# [SET TASK]
Rewrite the lines from the line with "You are a computer-use agent. Image" to the line with "Action: tap(241, 12)", substituting "Save floppy icon" for "Save disk icon" and changing nothing else.
##### SUPPLIED MATERIAL #####
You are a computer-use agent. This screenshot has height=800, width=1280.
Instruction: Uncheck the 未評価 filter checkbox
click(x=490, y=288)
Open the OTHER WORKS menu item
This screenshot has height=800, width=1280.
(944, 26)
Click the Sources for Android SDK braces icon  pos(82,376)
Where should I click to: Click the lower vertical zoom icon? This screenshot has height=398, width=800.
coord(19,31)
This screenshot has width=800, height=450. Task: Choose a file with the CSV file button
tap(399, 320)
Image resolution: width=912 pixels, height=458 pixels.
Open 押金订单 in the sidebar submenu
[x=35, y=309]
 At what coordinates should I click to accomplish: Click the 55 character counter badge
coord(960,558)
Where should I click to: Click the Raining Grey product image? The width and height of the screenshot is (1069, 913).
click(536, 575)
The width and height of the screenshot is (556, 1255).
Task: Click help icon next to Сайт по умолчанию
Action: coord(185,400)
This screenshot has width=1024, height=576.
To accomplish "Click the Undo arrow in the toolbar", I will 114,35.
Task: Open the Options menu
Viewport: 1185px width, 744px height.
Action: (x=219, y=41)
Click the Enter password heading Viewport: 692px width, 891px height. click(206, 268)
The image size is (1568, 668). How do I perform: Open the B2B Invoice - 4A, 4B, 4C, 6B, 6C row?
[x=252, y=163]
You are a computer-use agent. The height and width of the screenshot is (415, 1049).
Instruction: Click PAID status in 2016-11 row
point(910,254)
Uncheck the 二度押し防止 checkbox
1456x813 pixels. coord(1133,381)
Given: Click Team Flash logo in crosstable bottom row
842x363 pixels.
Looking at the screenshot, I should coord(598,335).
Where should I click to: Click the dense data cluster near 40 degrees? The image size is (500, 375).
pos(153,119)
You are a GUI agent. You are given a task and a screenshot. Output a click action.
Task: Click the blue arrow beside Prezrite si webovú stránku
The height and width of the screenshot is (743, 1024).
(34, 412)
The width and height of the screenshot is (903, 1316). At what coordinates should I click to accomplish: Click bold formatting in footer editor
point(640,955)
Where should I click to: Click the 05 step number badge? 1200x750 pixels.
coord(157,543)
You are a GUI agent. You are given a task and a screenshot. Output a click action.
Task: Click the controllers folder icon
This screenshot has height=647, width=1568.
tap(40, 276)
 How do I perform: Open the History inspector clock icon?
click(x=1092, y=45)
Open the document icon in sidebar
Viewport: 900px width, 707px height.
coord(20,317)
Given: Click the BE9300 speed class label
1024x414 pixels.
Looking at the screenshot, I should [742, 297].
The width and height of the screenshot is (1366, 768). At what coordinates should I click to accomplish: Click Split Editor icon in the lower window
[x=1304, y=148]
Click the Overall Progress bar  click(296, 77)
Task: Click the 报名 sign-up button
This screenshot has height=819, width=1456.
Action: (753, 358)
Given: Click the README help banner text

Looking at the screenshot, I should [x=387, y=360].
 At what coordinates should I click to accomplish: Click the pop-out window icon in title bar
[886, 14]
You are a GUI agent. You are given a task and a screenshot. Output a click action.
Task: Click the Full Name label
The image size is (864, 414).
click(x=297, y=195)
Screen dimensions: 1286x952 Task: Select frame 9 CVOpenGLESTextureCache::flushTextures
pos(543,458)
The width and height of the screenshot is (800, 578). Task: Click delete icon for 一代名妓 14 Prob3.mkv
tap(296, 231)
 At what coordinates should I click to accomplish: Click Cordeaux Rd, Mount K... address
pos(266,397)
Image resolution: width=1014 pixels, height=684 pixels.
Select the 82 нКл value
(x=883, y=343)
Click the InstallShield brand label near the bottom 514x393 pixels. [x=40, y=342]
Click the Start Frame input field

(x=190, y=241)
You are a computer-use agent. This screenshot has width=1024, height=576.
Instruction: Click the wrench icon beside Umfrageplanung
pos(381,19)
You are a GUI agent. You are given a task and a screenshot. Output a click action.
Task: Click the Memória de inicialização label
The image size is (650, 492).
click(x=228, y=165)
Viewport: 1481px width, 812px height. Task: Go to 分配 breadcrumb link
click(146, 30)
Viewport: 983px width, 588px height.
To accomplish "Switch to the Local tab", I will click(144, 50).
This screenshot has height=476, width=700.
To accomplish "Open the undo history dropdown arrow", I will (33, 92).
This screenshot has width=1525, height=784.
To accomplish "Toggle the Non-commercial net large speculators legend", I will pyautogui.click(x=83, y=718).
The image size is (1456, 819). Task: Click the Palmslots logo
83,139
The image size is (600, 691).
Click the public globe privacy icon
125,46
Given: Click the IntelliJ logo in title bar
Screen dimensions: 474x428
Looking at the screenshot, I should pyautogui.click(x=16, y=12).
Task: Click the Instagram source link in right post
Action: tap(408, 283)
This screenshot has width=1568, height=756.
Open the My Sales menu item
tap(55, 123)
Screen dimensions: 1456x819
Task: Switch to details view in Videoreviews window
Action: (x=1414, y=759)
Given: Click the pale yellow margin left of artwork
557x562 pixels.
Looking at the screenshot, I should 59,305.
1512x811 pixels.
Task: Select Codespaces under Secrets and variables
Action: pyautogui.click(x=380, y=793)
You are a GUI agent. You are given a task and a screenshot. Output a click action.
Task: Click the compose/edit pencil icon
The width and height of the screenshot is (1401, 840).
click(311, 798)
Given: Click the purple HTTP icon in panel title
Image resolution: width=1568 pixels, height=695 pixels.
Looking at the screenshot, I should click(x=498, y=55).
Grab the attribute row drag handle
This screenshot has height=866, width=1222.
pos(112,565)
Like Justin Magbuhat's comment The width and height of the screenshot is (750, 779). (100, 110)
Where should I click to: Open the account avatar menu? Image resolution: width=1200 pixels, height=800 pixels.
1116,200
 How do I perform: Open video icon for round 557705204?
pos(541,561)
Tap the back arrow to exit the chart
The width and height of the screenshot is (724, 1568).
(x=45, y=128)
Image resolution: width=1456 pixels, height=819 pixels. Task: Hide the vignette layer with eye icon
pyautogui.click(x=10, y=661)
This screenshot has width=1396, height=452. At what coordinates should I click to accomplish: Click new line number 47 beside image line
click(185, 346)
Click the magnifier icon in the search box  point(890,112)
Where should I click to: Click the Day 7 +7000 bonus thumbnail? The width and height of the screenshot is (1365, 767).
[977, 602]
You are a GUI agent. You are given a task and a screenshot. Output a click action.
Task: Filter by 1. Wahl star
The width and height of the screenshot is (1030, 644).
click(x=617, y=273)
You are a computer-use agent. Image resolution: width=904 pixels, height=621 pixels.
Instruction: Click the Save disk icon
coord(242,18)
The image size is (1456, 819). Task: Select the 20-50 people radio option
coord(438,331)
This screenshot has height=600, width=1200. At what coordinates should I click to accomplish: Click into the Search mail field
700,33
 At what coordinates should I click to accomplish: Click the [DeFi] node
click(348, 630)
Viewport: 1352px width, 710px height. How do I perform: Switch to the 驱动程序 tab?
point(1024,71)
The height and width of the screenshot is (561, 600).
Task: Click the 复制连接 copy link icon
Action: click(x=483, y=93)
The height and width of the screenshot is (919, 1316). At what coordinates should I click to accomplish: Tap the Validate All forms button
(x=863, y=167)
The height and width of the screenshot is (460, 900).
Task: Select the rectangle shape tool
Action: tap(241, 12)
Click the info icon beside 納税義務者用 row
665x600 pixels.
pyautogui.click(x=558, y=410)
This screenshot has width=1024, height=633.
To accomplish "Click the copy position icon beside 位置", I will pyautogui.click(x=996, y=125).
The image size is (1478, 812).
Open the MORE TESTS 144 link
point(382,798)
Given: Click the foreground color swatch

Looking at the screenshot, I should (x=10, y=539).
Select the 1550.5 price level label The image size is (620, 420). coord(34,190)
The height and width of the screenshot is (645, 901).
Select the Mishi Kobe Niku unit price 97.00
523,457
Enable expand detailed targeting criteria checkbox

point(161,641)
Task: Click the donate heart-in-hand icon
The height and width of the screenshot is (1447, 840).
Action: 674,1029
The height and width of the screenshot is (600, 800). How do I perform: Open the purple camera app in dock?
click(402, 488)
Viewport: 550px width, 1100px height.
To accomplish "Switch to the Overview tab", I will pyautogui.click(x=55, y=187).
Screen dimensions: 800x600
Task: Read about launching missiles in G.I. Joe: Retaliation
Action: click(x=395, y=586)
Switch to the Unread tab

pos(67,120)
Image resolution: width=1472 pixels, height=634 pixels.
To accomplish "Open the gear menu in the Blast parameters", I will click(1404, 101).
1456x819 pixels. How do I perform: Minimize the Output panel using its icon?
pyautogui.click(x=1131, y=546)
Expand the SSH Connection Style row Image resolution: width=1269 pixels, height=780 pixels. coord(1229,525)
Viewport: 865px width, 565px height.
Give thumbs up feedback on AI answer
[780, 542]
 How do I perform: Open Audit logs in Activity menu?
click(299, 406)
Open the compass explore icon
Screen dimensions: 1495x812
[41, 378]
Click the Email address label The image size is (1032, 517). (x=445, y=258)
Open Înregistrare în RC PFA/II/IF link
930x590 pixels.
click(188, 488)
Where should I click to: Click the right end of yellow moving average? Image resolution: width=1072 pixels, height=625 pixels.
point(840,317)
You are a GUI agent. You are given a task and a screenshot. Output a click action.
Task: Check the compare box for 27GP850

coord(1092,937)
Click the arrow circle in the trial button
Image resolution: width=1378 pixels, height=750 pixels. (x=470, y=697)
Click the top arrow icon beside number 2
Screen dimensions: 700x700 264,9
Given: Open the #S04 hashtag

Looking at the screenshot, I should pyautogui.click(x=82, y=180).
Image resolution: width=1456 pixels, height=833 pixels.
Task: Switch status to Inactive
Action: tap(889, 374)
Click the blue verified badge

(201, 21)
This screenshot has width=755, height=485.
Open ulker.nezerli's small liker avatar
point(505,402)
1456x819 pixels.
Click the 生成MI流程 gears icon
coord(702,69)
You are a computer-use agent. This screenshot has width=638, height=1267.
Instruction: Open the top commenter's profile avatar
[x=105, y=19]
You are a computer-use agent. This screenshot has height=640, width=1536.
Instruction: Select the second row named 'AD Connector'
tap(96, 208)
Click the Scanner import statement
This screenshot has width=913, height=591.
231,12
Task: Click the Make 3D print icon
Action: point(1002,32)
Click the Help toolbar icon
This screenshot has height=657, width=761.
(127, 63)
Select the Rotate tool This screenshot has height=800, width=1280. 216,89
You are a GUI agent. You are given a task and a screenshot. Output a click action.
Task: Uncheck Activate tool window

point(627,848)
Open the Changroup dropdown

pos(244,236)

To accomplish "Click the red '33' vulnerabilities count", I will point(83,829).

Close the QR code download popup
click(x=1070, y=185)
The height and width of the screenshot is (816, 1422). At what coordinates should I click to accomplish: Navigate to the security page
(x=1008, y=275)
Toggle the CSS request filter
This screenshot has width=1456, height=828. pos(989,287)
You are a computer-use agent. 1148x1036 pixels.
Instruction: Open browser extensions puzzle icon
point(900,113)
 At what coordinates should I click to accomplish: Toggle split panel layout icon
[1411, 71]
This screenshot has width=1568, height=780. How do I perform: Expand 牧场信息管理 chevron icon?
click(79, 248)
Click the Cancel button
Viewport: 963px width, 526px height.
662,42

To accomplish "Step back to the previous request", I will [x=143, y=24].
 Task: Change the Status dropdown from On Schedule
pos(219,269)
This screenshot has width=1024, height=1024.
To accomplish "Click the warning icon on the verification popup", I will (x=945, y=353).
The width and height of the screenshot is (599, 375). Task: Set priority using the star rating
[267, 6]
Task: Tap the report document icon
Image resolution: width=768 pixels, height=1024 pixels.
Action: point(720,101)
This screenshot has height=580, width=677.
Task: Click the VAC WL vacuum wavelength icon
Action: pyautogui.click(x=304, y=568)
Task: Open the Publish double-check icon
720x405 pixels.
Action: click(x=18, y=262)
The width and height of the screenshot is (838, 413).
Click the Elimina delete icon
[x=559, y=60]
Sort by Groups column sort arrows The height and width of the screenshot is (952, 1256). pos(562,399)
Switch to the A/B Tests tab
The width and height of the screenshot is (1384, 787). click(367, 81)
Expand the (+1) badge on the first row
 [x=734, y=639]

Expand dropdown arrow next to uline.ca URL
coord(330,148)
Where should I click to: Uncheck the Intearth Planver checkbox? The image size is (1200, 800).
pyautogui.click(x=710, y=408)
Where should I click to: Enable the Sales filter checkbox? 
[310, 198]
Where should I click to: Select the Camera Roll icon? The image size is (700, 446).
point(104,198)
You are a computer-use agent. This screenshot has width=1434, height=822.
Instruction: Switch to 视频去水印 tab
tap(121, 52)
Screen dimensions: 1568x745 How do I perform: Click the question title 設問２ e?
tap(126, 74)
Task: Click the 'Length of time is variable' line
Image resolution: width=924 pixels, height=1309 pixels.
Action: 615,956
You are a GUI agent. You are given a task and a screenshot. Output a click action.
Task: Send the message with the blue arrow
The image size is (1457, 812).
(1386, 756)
#####
# [ANSWER TO THE TASK]
You are a computer-use agent. Image resolution: width=904 pixels, height=621 pixels.
Instruction: Click the Save floppy icon
coord(242,18)
The image size is (1456, 819). Task: Select the 20-50 people radio option
coord(438,331)
This screenshot has height=600, width=1200. At what coordinates should I click to accomplish: Click into the Search mail field
700,33
 At what coordinates should I click to accomplish: Click the [DeFi] node
click(348, 630)
Viewport: 1352px width, 710px height. How do I perform: Switch to the 驱动程序 tab?
point(1024,71)
The height and width of the screenshot is (561, 600).
Task: Click the 复制连接 copy link icon
Action: click(x=483, y=93)
The height and width of the screenshot is (919, 1316). At what coordinates should I click to accomplish: Tap the Validate All forms button
(x=863, y=167)
The height and width of the screenshot is (460, 900).
Task: Select the rectangle shape tool
Action: tap(241, 12)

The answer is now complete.